Related Analysis Pages
Quotes in The Cherry Orchard
Quotes Examples in The Cherry Orchard:
"I'm quite sure there wasn't anything at all funny. You oughtn't to go and see plays, you ought to go and look at yourself...." See in text (Act II)
Madame Ranevsky claims that Lopakhin should not go see plays, suggesting that going to watch life as it’s portrayed in a theater is a waste of time; that looking at one’s own life is entertainment enough. On one level, her advice is ironic because she has yet to constructively examine her own life. On another, Lopakhin’s agreement that “we live a silly life” perhaps serves as Chekhov commenting on the absurd, comic nature of his characters and play. They and their silly lives are just there to entertain; they provide distraction and frivolous entertainment for theater goers.
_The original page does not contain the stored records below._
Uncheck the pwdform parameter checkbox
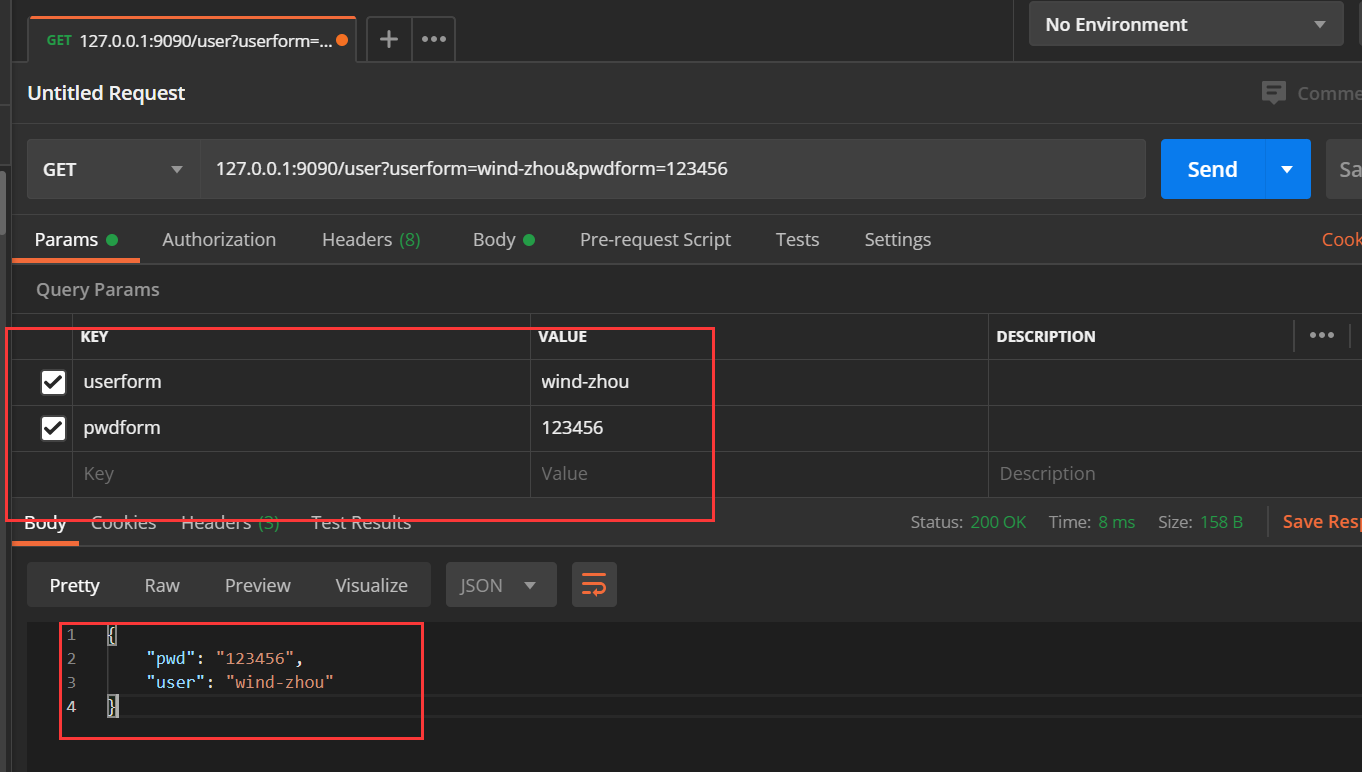The width and height of the screenshot is (1362, 772). tap(53, 428)
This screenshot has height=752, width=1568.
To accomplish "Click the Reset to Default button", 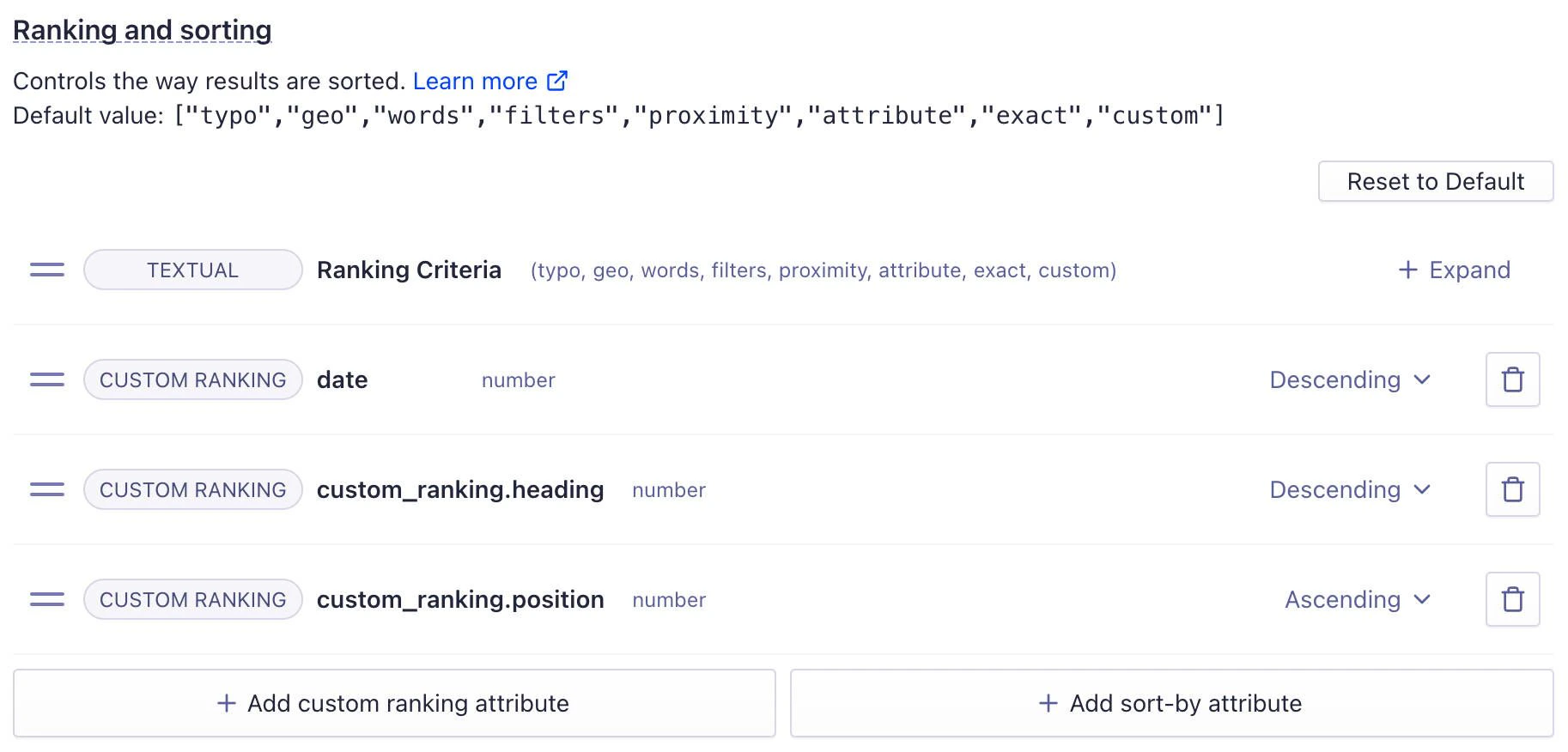I will (1435, 181).
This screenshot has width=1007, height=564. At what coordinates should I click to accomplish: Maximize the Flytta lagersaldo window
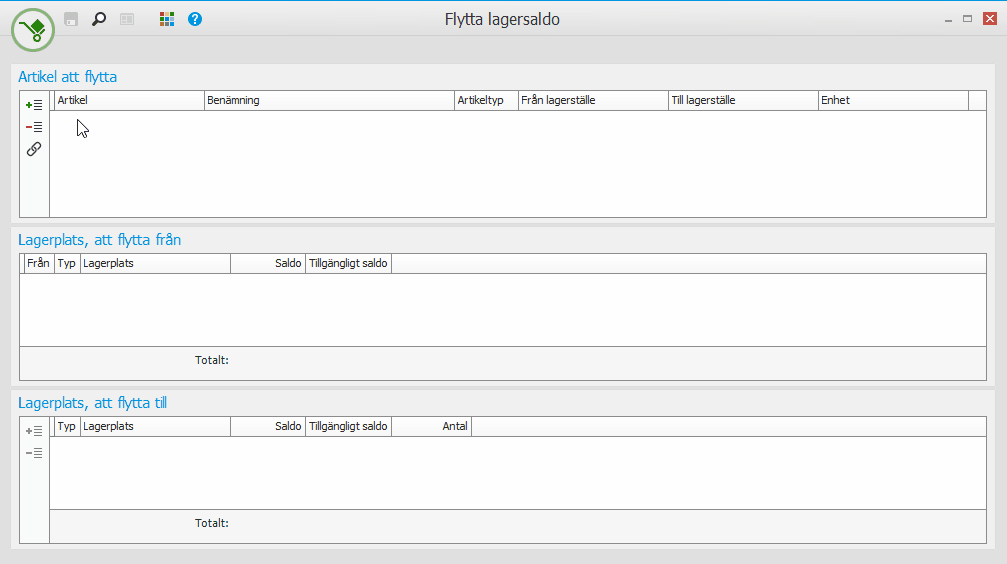pos(967,19)
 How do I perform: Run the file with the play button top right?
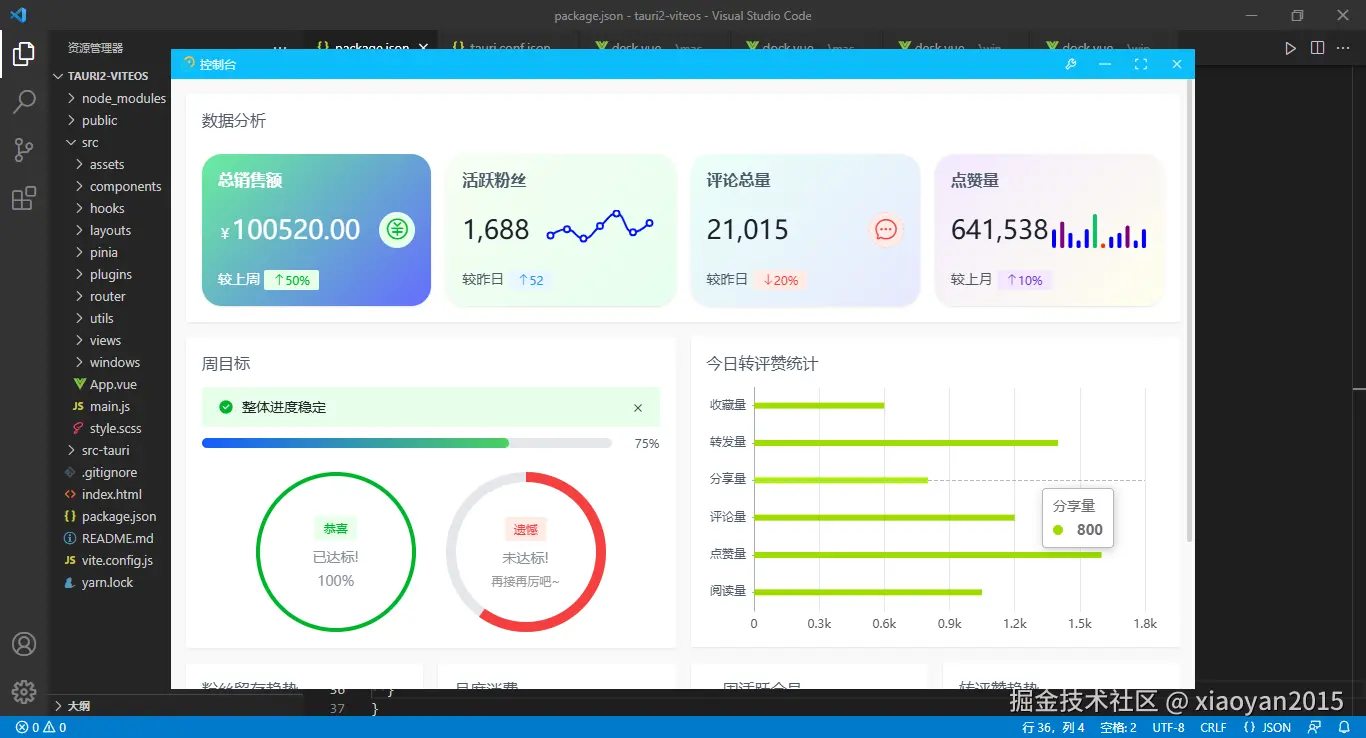[1291, 47]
". For it's so clear that in order to begin to live in the present we must first redeem the past, and that can only be done by suffering, by strenuous, uninterrupted labour. ..." See in text (Act II)
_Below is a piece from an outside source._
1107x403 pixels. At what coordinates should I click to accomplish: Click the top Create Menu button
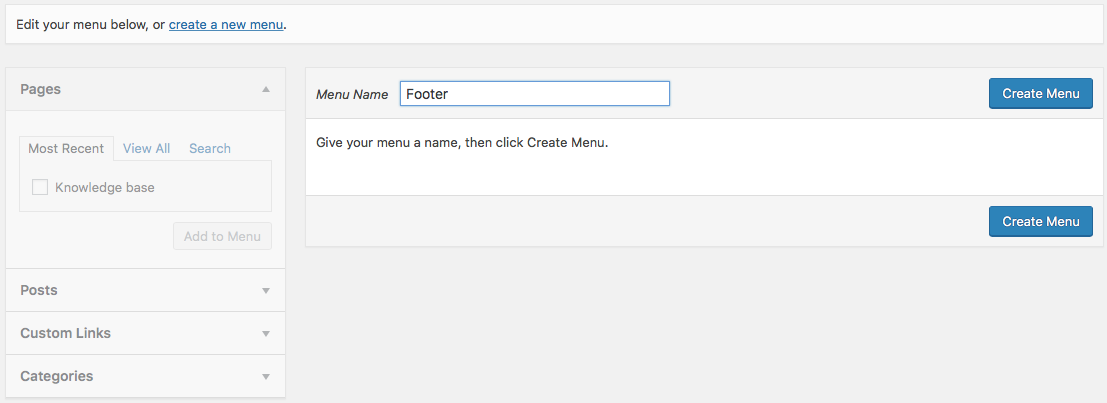point(1040,94)
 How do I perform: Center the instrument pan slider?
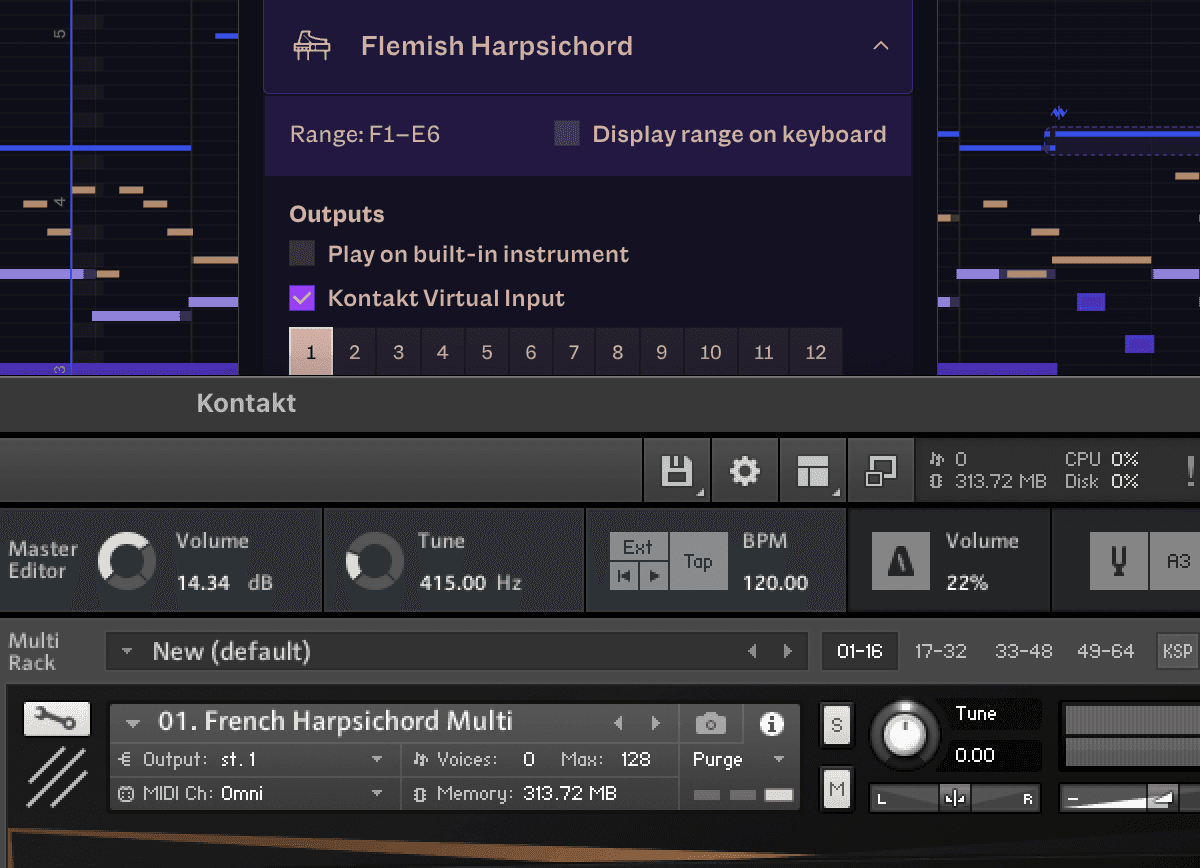point(955,798)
Trofimov believes that Russia’s past is one of horror and deep shame. He sees the history of serfdom in the orchard and comments on how Russia has not yet decided how to deal with its past. Trofimov urges that Russia needs to accept and “redeem” the past in order to move towards the future. Trofimov perspective is one of the many different views towards Old Russia held by characters in the play.
"You boldly look forward, isn't it because you cannot foresee or expect anything terrible, because so far life has been hidden from your young eyes? ..." See in text (Act III)
Madame Ranevsky (Lubov) uses the extended metaphor of sight to represent conflict between young and old, ignorant and knowledgeable. She suggests that Trofimov is only hopeful for the future because he is yet to experience the horrible things in life. Lubov’s pessimistic outlook echoes many of the older characters’ attitudes, and underlines central themes of time and change.
"A hungry dog only believes in meat..." See in text (Act III)
With this line, Pischin makes a direct comparison between hunger and money. Just like how a hungry dog can only focus on food, Pischin argues, a poor man can only focus on money. This comparison suggests that Pischin believes that any non-monetary concerns are luxuries for the rich, who can afford to think about other things.